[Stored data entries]
+ + + +

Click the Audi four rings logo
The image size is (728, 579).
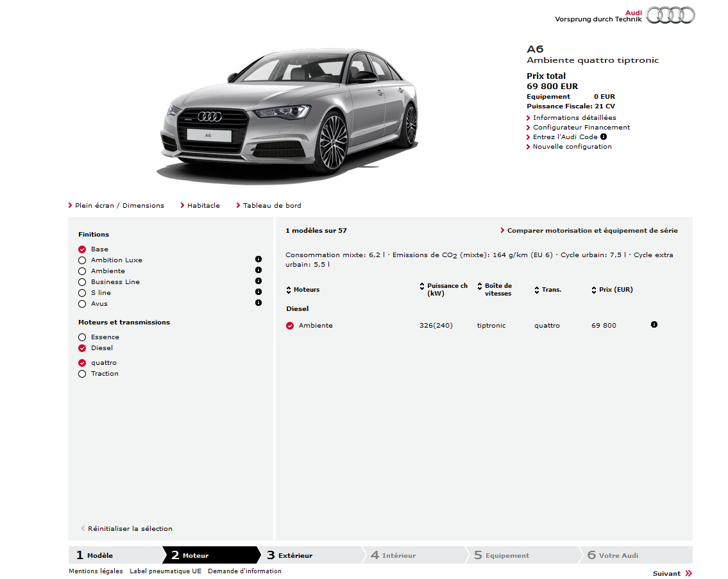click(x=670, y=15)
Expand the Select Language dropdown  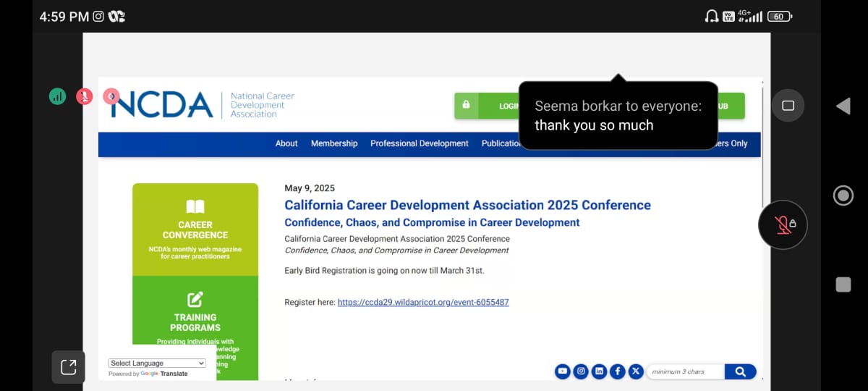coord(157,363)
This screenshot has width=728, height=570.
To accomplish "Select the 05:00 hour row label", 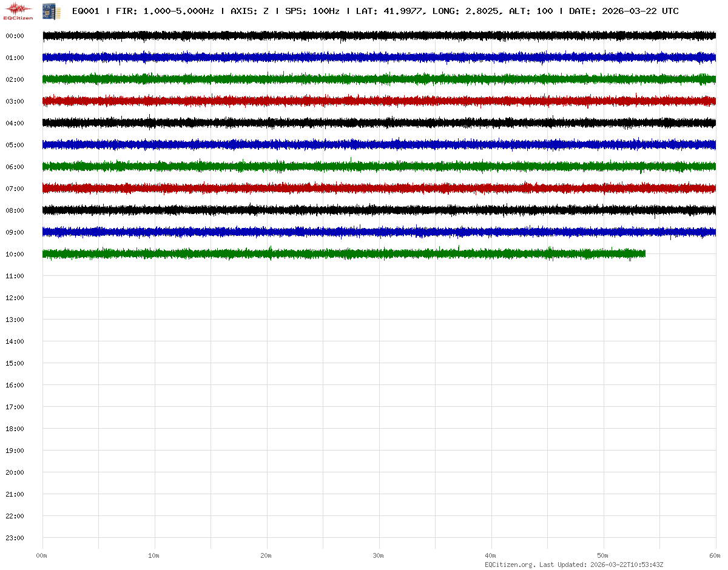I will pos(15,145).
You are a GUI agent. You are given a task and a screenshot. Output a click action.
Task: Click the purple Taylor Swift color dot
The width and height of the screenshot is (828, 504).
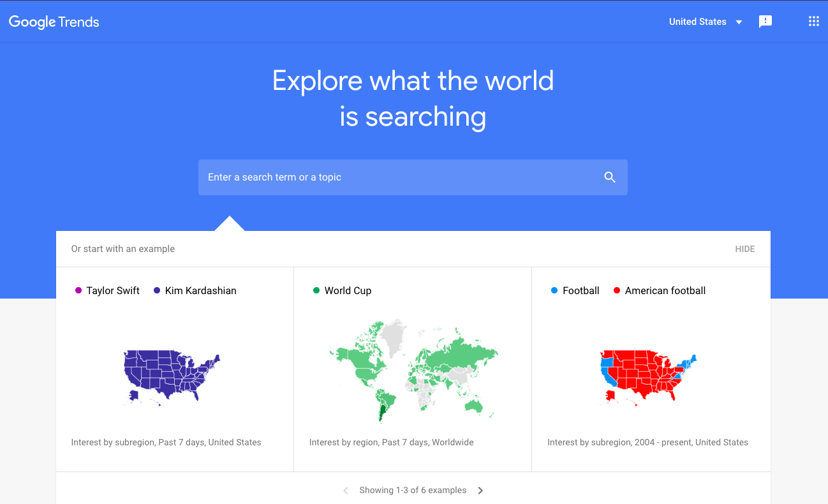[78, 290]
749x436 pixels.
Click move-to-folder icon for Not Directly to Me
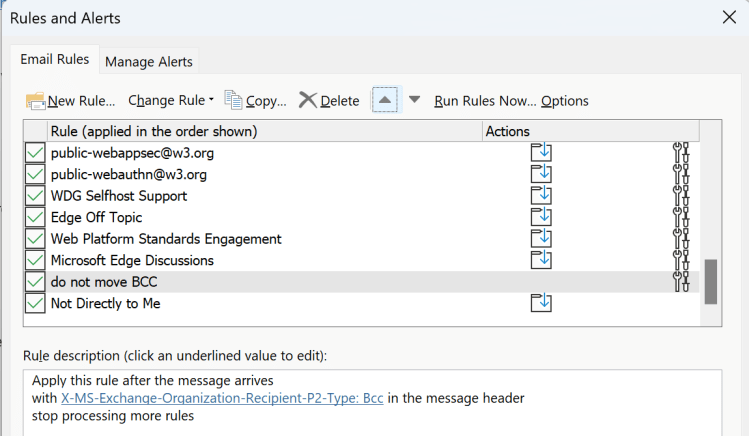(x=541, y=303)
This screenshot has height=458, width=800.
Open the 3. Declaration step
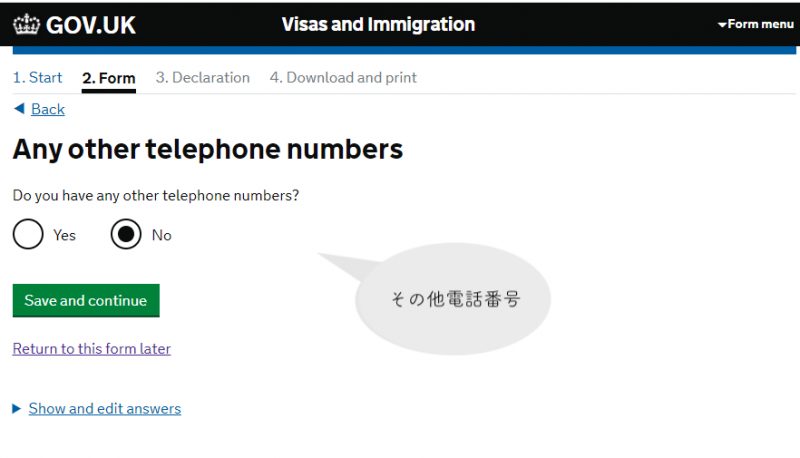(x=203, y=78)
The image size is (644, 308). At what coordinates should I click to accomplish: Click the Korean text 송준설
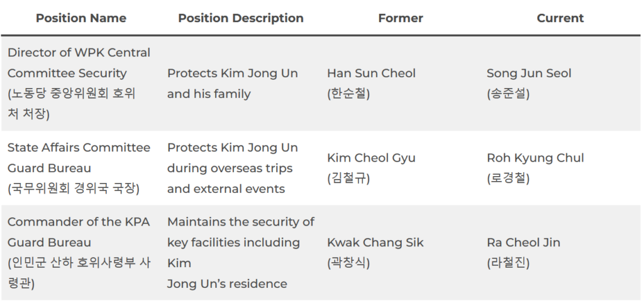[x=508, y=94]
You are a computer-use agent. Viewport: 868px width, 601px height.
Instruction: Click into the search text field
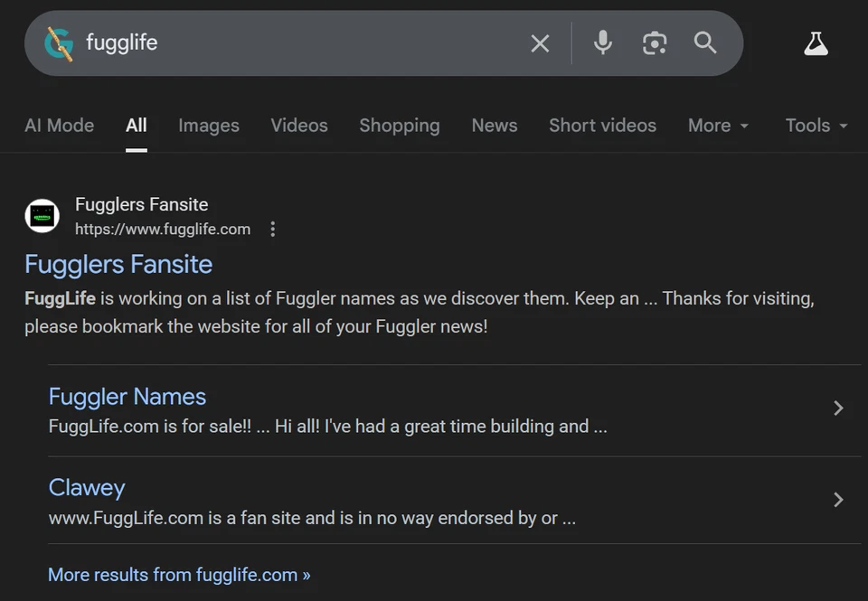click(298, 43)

+ + + +

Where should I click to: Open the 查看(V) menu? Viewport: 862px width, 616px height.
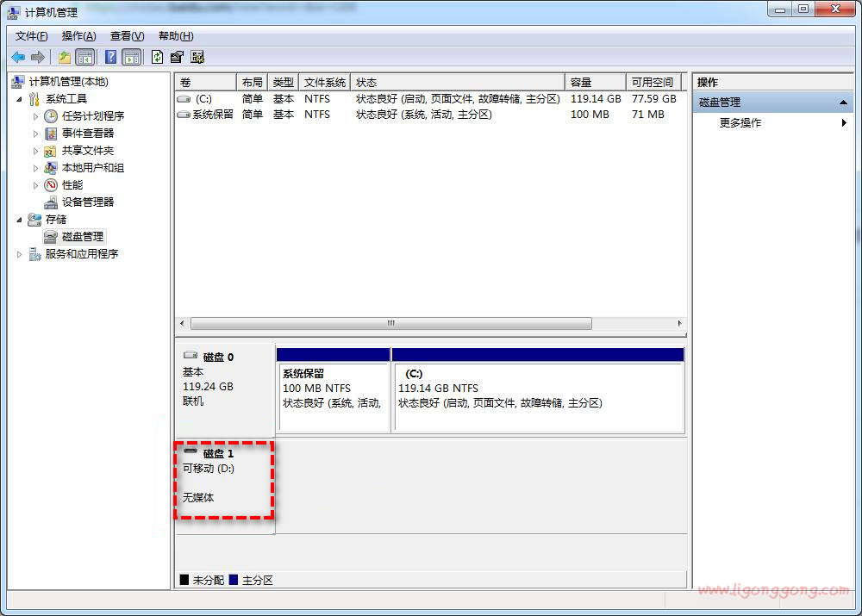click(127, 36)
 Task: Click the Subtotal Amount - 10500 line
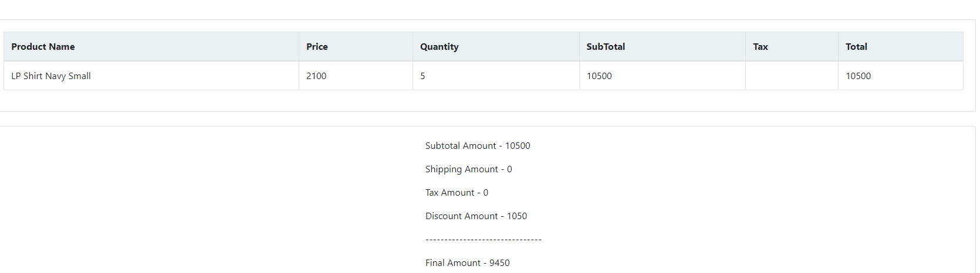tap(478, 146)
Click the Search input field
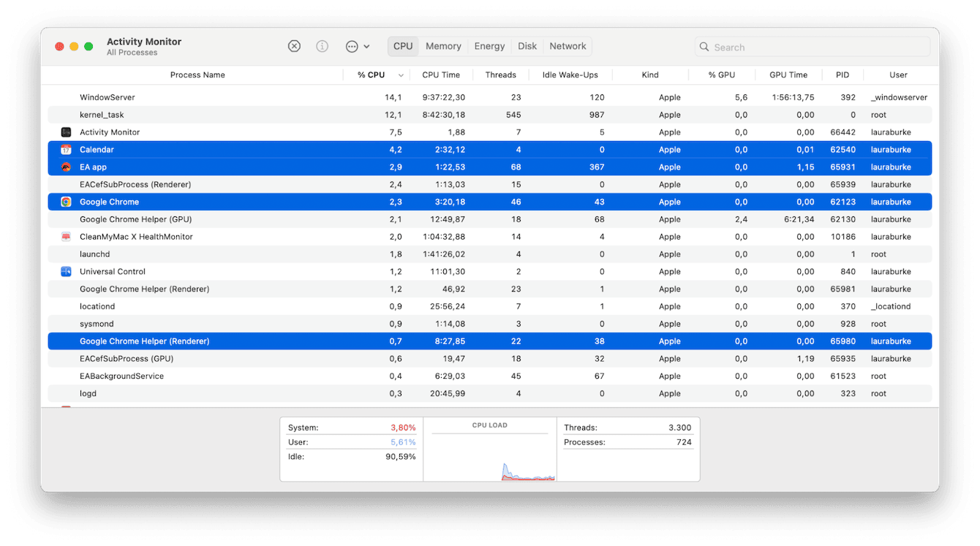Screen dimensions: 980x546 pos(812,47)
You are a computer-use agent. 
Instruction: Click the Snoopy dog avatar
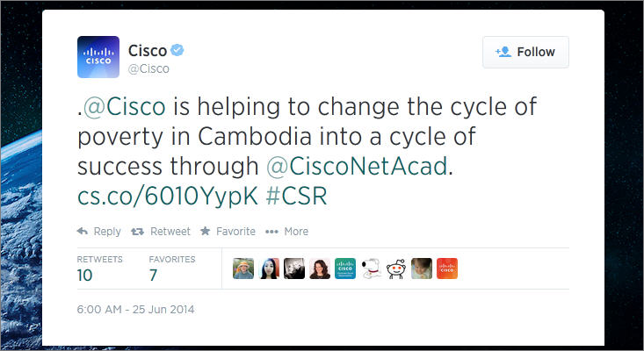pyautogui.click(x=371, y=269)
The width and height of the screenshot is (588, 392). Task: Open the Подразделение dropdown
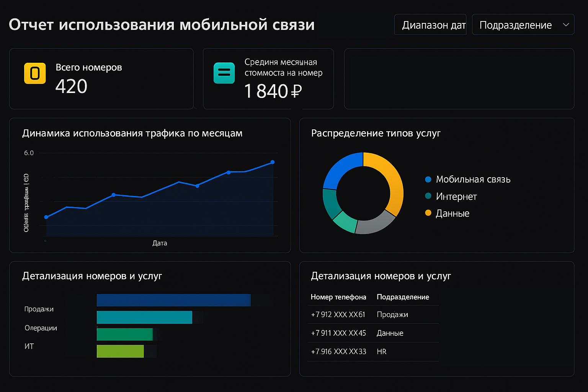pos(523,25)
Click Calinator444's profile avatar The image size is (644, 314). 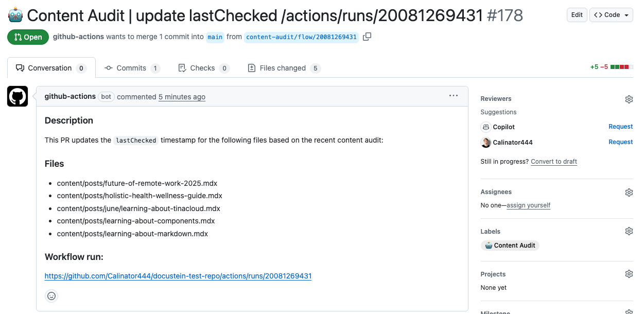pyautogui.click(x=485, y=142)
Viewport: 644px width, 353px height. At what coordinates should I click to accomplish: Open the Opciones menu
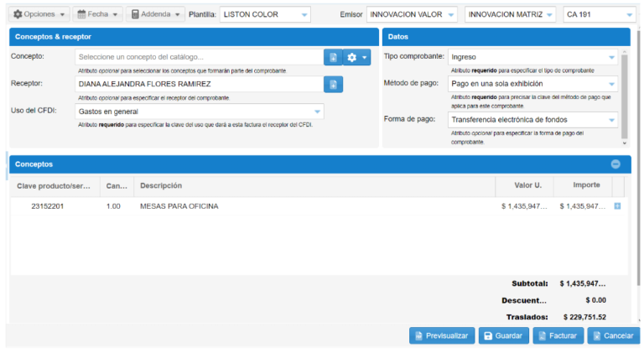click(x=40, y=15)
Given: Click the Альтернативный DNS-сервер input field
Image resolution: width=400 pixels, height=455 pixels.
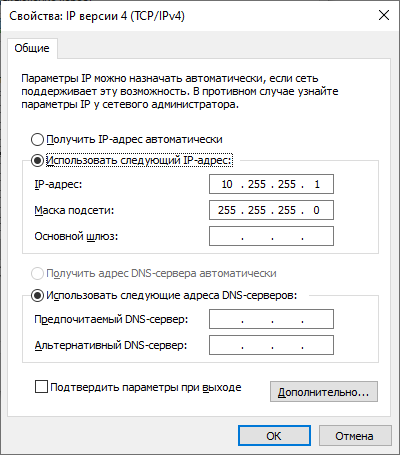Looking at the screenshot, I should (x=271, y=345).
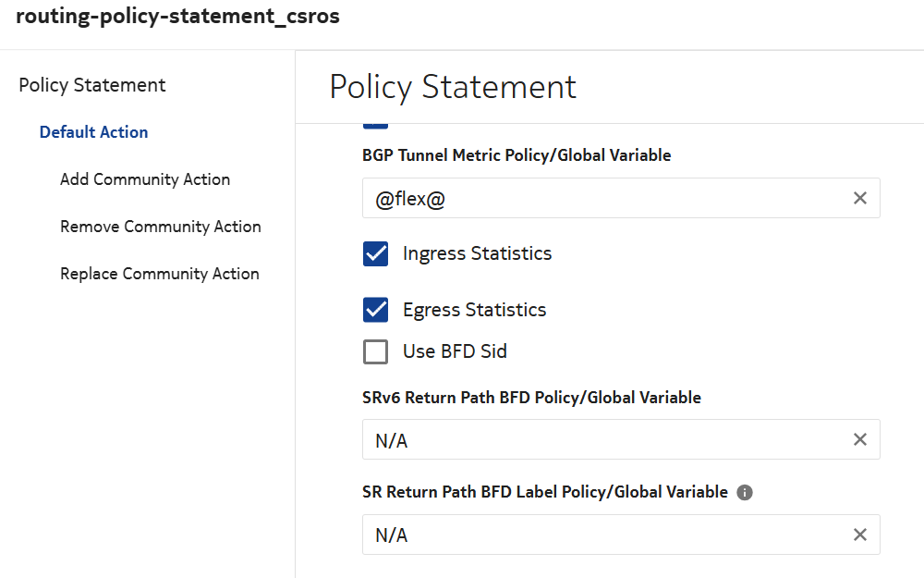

+ + + +

▶ [TASK OBJECTIVE] All lines above that contain "computer" are required in the answer.

▶ [RESPONSE]
You are a computer-use agent. Viewport: 868px width, 601px height.
You are a computer-use agent. 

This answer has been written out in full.